Sebagai tunas-tunas bangsa yang lahir di tanah air Indonesia, sudah seharusnya para mahasiswa
memiliki jiwa kepedulian, kepekaan, dan pemikiran kritis terhadap masa depan penegakan hukum di
Indonesia. Sehingga diharapkan dapat menjadi pelopor pembaruan hukum dalam masyarakat
(Mochtar Kusumaatmadja) serta menjadi agen yang kritis dalam proses pebaharuan hukum di
Indonesia (Romli Atmasasmita). Harapan dan asa senantiasa hadir sebagai api pembakar semangat
yang tidak akan padam sampai kapanpun. Pada akhirnya, semua itu merupakan sebuah keniscayaan
yang tidak mungkin dapat terwujud tanpa adanya usaha dan kerja keras dari semua pihak baik
Pemerintah, DPR, Pengajar, dan masyarakat (mahasiswa) yang bersinergi untuk mewujudkannya..
Bahan Bacaan:
Atmasasmita, Romli, Teori Hukum Intergratif, Rekonstruksi Terhadap Teori Hukum Pembangunan
dan Teori Hukum Progresif, Genta Publishing: Yogyakarta, 2012.

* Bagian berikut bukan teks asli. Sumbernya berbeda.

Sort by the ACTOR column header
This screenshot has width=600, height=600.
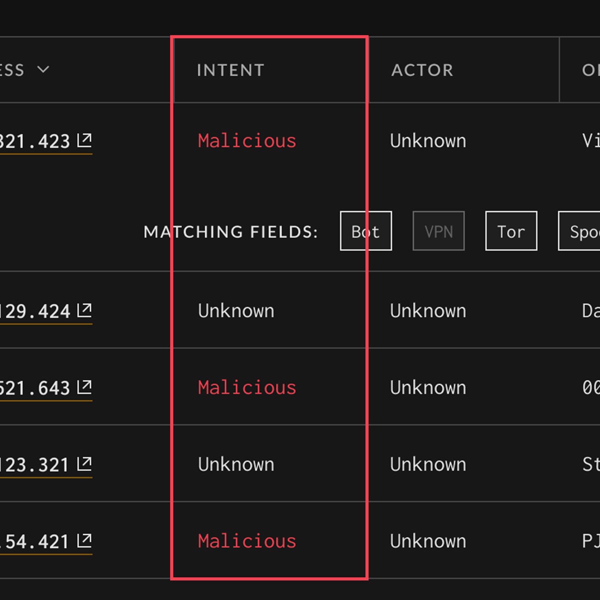422,70
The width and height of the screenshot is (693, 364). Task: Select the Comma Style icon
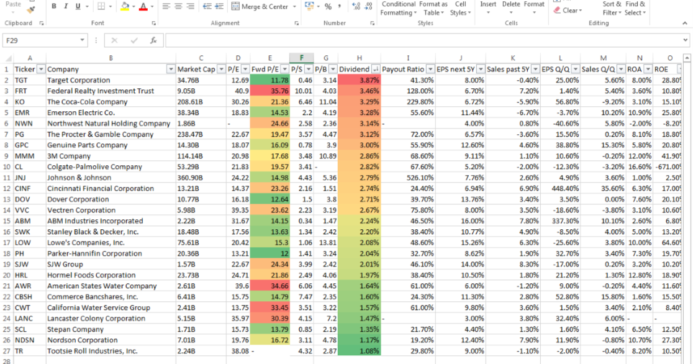[x=340, y=6]
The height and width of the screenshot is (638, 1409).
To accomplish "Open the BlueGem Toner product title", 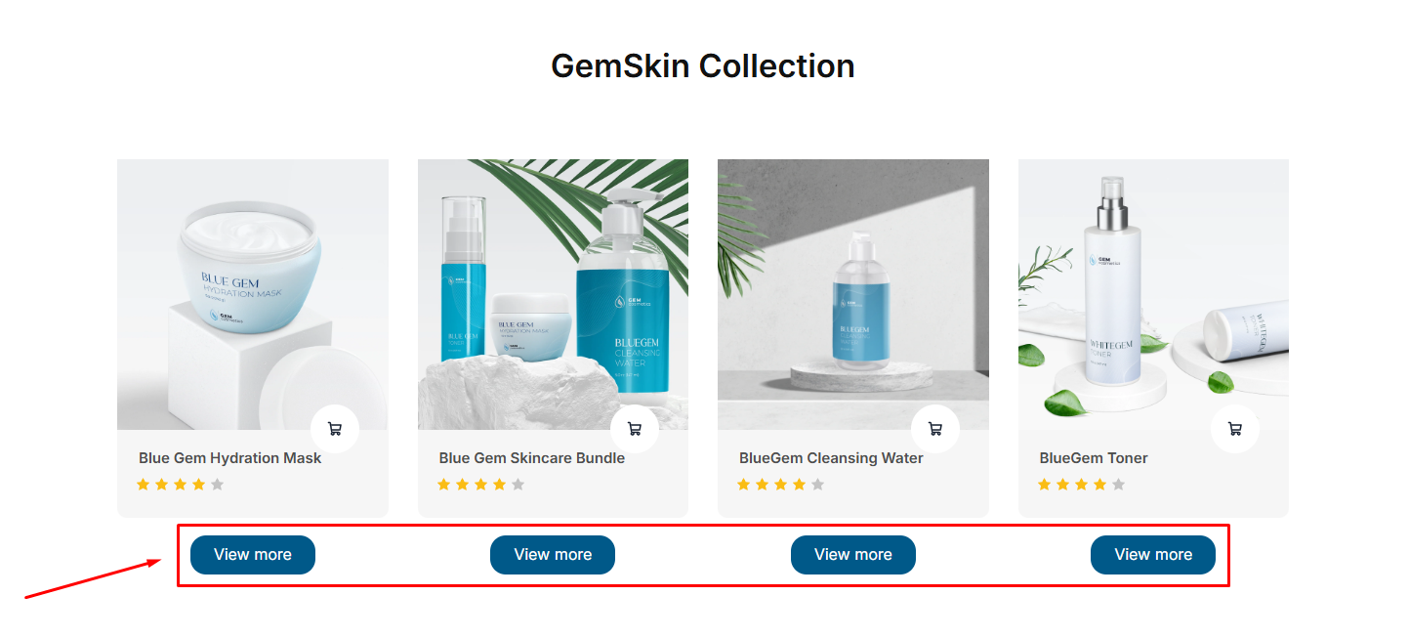I will 1094,458.
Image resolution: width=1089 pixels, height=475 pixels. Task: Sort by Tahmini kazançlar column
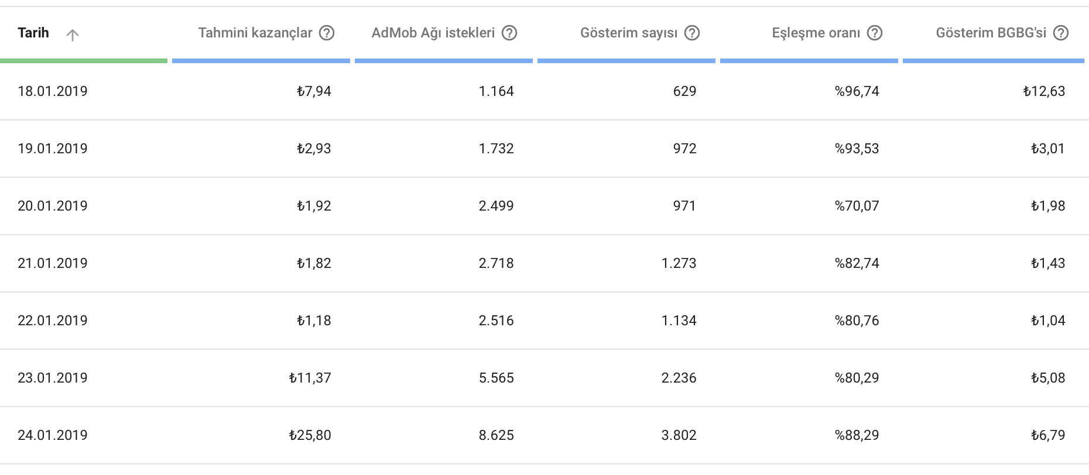coord(255,33)
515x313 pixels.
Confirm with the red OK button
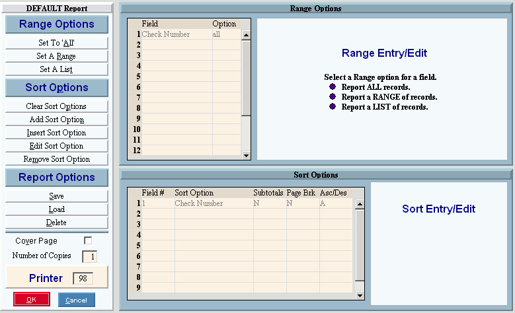32,300
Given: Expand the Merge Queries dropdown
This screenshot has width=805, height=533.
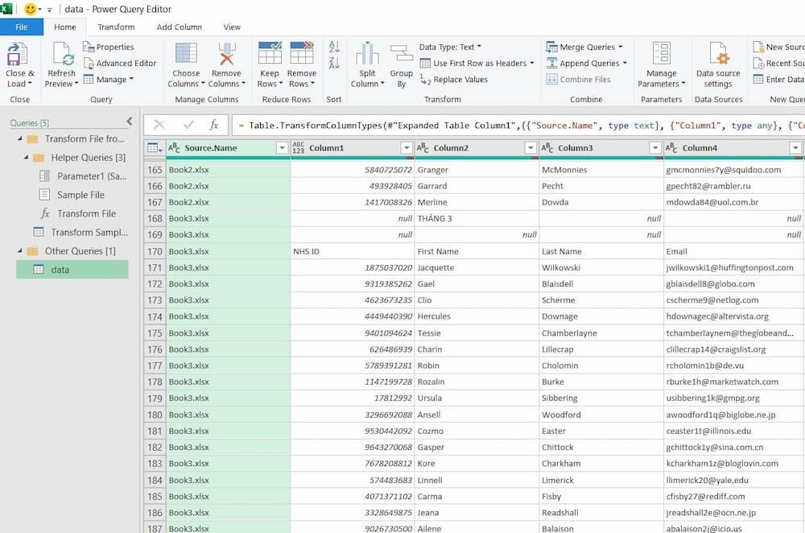Looking at the screenshot, I should (x=621, y=47).
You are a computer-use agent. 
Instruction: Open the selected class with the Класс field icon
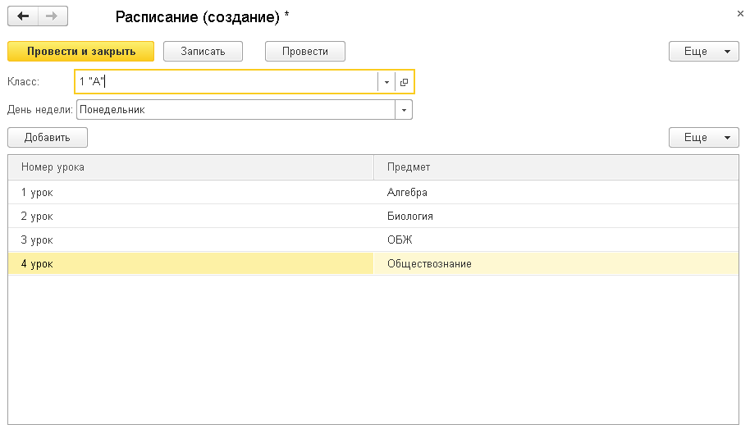(405, 82)
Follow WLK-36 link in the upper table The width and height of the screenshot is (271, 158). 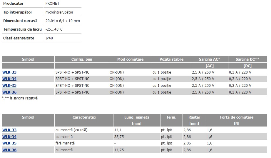9,92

Kusumaatmadja, Mochtar, Pembinaan Hukum Dalam Rangka Pembangunan Nasional, Lembaga
Penelitian Hukum dan Kriminologi Fakultas Hukum Universitas Padjadjaran, Bina Cipta:
Bandung, 1976.
Mangesti, Yovita A., Bernard L. Tanya, Moralitas Hukum, Genta Publishing: Yogyakarta, 2014.
Marwan, Awaludin, Studi Hukum Kritis dari Modern, Posmodern hingga Posmarxis, Thafa Media:
Semarang, 2010.
Wignjosoebroto, Soetandyo, Hukum, Konsep, dan Metode, Setara Press: Malang, 2013.